EXCERPTED PASSAGE:
##########
Heat-related illness range from dangerous (heat stroke) to common (sunburn). From the Centers for Disease Control and Prevention, here are how to recognize and treat them.

Heat stroke

• High body temperature (103 degrees or higher)

• Hot, red, dry or damp skin

• Fast, strong pulse

• Headache

• Dizziness

• Nausea

• Confusion

• Losing consciousness (passing out)

What to do: Call 911 immediately. Once that's done, move the person to a cooler spot, if possible, and apply cool clothes or give them a cool bath. Do not give them anything to drink.

Heat exhaustion

• Heavy sweating

• Cold, pale, and clammy skin

• Fast, weak pulse

• Nausea or vomiting

• Muscle cramps

• Tiredness or weakness

• Dizziness

• Headache

• Fainting (passing out)

What to do: Move to a cooler spot; loosen clothing; apply cool clothes or take a cool bath; sip water.

Heat cramps

• Heavy sweating during intense exercise

• Muscle pain or spasms

What to do: Otherwise, stop all physical activity until cramps go away; move to a cooler spot; drink water or a sports drink. If the cramps last more than an hour, you're on a low-sodium diet or you have heart problems, seek medical attention.


• Painful, red, and warm skin

• Blisters on the skin

What to do: Get out of the sun until the burn heals; apply cool clothes or take a cool bath; use lotion on burned areas; don't break blisters.

Heat rash

• Red clusters of small blisters that look like pimples on the skin (usually on the neck, chest, groin, or in elbow creases)

What to do: Stay in a cool, dry place; keep the rash dry; use baby powder to soothe the rash.
##########
Stored data entries
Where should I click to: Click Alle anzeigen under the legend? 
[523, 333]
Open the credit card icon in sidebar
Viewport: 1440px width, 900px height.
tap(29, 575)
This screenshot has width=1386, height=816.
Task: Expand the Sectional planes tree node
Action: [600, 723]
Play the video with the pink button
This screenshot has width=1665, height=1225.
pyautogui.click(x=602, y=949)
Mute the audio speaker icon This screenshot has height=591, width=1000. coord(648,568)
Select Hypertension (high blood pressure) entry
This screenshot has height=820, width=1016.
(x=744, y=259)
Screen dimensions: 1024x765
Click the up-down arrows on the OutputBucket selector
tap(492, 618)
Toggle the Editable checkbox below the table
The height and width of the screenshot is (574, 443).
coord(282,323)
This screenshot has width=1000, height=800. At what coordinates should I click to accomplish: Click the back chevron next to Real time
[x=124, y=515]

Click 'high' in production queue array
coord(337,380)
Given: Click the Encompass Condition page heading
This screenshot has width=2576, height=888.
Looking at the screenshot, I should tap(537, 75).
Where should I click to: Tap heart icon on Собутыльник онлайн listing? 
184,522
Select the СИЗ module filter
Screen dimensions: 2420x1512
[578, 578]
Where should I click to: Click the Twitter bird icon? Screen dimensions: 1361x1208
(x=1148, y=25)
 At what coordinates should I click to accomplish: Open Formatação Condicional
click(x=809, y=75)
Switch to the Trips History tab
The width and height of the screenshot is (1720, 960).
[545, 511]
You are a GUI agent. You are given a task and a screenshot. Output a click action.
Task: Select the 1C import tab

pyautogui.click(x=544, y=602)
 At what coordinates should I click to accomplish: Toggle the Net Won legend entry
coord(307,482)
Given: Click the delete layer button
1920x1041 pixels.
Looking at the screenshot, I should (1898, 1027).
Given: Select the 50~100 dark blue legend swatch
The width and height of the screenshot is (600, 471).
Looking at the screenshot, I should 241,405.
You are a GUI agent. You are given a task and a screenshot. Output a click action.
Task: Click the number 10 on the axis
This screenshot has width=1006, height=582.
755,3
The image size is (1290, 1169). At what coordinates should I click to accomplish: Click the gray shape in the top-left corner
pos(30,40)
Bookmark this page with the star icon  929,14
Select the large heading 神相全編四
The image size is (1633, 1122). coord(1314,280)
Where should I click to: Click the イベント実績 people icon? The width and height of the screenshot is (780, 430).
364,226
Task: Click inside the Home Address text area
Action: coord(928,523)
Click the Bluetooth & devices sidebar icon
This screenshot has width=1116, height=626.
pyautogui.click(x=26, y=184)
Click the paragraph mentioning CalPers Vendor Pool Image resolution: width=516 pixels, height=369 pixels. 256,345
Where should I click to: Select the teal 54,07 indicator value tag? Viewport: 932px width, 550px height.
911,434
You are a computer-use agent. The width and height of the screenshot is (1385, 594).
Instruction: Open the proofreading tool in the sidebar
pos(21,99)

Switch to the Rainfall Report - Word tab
##########
REQUIRED WORK:
1. In the heat-illness guide, what body temperature is listed as a sign of heat stroke?
2. Summarize the heat-illness guide in two sentences.
3. List every sign of heat stroke that the heat-illness guide gives.
Base every answer only on the heat-illness guide.

ACTIVITY ANSWERS:
1. 103 degrees or higher

2. The heat-illness guide, drawn from the Centers for Disease Control and Prevention, explains how to recognize and treat heat-related illnesses ranging from heat stroke to sunburn. It lists the signs of heat stroke, heat exhaustion, heat cramps, and heat rash, and it gives steps such as calling 911 immediately for heat stroke and moving to a cooler spot for several of the conditions.

3.
- High body temperature (103 degrees or higher)
- Hot, red, dry or damp skin
- Fast, strong pulse
- Headache
- Dizziness
- Nausea
- Confusion
- Losing consciousness (passing out)